---------- RECORDS PROVIDED ----------

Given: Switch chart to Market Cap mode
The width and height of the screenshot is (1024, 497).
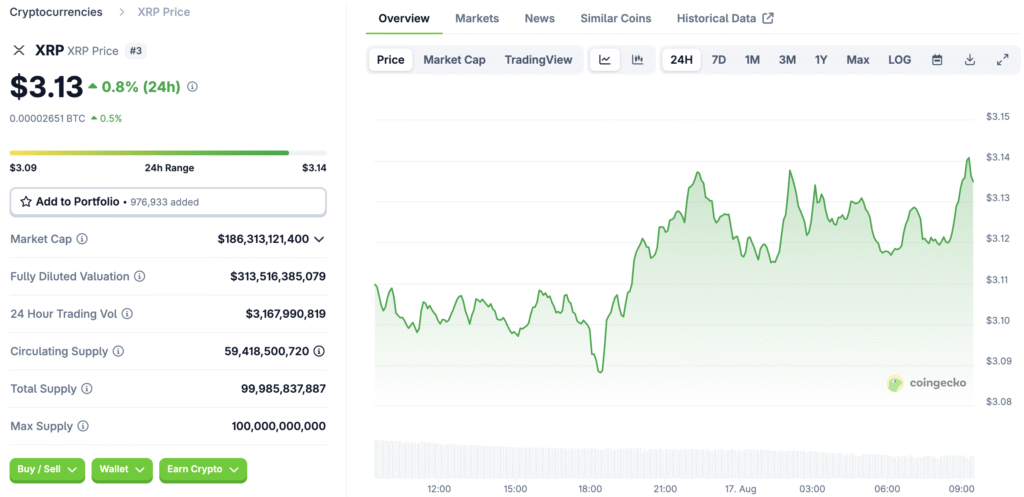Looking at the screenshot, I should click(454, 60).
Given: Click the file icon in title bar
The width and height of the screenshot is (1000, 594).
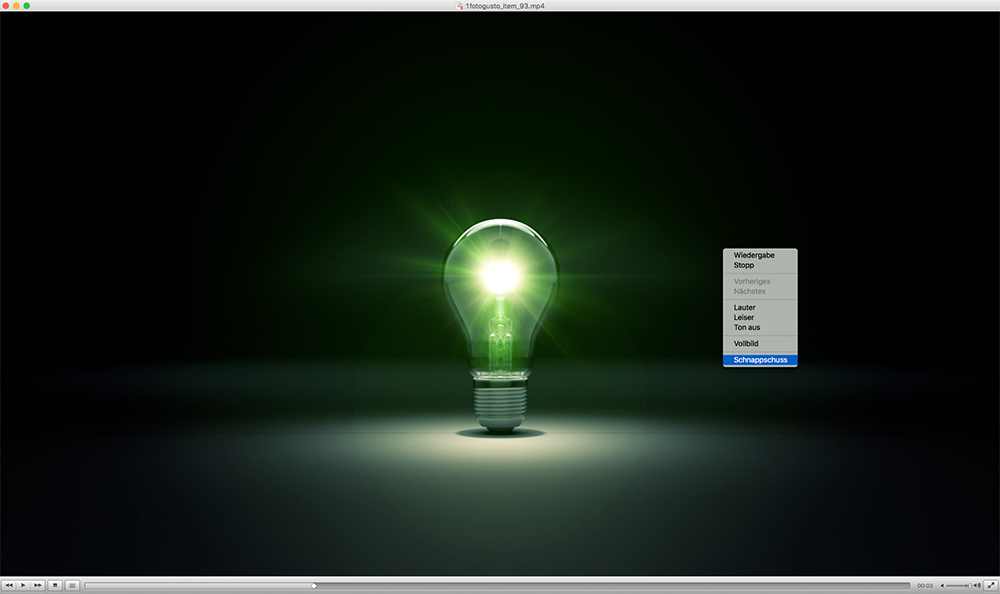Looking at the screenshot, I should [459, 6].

----------
---------- RECORDS PROVIDED ----------

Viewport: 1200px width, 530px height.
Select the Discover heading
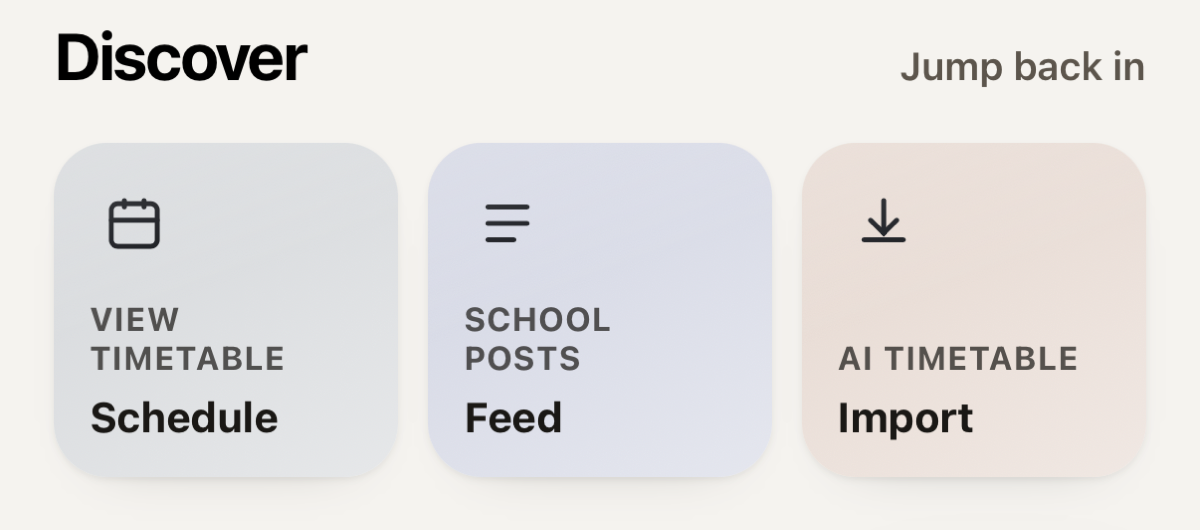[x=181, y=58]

----------

**REQUIRED ACTION**.
Working from the entries above, filter out every line that lacks "Given" and copy what remains.

**RESPONSE TO THE TASK**.
Given: Switch chart to Market Cap mode
Given: Click the file icon in title bar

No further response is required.